The main notebook is the MachineLearningChallenge notebook. It contains a comprehensive functionalized implementation of the code for both the tasks. Including final "train(data)" and "predict(data)" functions. Hyperparameter tuning resulted in models too big for github so I've scaled them back down for space limitations.
For the Neural Network implementation, I explored an LSTM. However, with the some increase in results, it came with additional complexities. I've left the LSTM to just work on the data in it's notebook and haven't included it in the final train/predict functions in the main notebook. For now, a simple yet robust versions of models using XGBoost for Predictive Maintenance and RandomForestRegression for Forecasting have been used.

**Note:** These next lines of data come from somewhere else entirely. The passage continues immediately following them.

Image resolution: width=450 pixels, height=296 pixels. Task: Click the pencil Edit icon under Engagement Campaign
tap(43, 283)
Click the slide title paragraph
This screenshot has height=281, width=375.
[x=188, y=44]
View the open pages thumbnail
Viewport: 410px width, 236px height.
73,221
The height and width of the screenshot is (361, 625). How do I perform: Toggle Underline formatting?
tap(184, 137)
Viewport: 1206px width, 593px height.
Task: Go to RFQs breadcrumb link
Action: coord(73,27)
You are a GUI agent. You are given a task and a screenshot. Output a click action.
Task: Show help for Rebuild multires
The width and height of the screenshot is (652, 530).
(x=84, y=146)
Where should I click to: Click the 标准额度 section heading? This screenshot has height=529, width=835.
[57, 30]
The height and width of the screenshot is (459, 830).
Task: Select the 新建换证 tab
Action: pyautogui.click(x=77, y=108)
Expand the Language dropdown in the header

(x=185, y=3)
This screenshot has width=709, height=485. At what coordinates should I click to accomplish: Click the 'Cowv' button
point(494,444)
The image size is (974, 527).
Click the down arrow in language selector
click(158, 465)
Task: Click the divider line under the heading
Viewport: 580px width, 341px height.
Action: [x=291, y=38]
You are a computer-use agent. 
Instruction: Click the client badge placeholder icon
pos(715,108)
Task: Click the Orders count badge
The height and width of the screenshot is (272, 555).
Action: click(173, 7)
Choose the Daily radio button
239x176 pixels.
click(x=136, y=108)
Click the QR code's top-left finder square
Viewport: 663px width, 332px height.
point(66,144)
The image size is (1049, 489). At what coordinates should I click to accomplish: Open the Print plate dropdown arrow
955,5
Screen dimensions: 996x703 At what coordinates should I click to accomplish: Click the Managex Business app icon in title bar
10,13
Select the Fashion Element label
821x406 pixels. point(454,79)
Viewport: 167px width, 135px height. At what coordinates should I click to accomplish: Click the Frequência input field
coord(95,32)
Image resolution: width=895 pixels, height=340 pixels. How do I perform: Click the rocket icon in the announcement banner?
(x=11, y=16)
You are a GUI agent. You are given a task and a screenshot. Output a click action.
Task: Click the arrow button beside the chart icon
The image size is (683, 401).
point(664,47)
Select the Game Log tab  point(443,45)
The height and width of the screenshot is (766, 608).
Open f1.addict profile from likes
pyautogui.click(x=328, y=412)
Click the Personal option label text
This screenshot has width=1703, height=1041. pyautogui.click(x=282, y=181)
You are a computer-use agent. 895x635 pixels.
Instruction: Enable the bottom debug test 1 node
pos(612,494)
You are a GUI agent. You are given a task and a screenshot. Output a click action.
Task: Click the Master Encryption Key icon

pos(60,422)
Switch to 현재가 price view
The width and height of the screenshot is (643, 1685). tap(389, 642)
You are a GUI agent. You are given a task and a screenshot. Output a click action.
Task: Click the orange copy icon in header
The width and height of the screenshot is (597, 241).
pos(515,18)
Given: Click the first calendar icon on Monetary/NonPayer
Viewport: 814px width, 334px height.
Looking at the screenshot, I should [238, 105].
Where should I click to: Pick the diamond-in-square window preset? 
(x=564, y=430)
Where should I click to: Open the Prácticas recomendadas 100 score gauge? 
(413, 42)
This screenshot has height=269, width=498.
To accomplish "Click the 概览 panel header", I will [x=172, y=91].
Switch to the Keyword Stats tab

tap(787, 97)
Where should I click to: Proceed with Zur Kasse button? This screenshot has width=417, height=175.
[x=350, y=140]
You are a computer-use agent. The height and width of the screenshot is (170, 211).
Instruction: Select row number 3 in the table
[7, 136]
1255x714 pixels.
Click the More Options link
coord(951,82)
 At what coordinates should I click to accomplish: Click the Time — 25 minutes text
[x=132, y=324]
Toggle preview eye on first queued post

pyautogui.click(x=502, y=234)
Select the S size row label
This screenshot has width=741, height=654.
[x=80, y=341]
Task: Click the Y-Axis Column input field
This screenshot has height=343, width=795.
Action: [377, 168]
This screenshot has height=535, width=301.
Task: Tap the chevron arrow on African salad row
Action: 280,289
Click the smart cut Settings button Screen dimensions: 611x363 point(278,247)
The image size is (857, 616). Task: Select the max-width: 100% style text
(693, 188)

If I had to pick, I'd say I'm proud of not having used any for loops at all in the code. Vectorized and package based implementations help with speed and scale! Especially, with the Preprocess function that uses several pandas methods to encompass edge cases. The function also manages to fill NaNs to the closest likely value by choosing information at the nearest timestep of the turbines.
Oh, and also proud of how much fun I had working through this problem!
-
Accuracy/RMSE of your model when predicting on held-out data
-
How well various edge cases are handled when testing on held-out data. For example, if the held-out data contains:
- A new column that wasn't present in the dataset given to you
- New value in a categorical field that wasn't seen in the dataset given to you
- NA values
Preprocess Functions aims to cover these edge cases
-
Efficiency of the code.
- Is it easy to understand? I think so
- Are the variable names descriptive? Yes
- Are there any variables created that aren't used? No
- Is redundant code replaced with function calls? Yes
- Is vectorized implementation used instead of nested for loops? Yes, pandas!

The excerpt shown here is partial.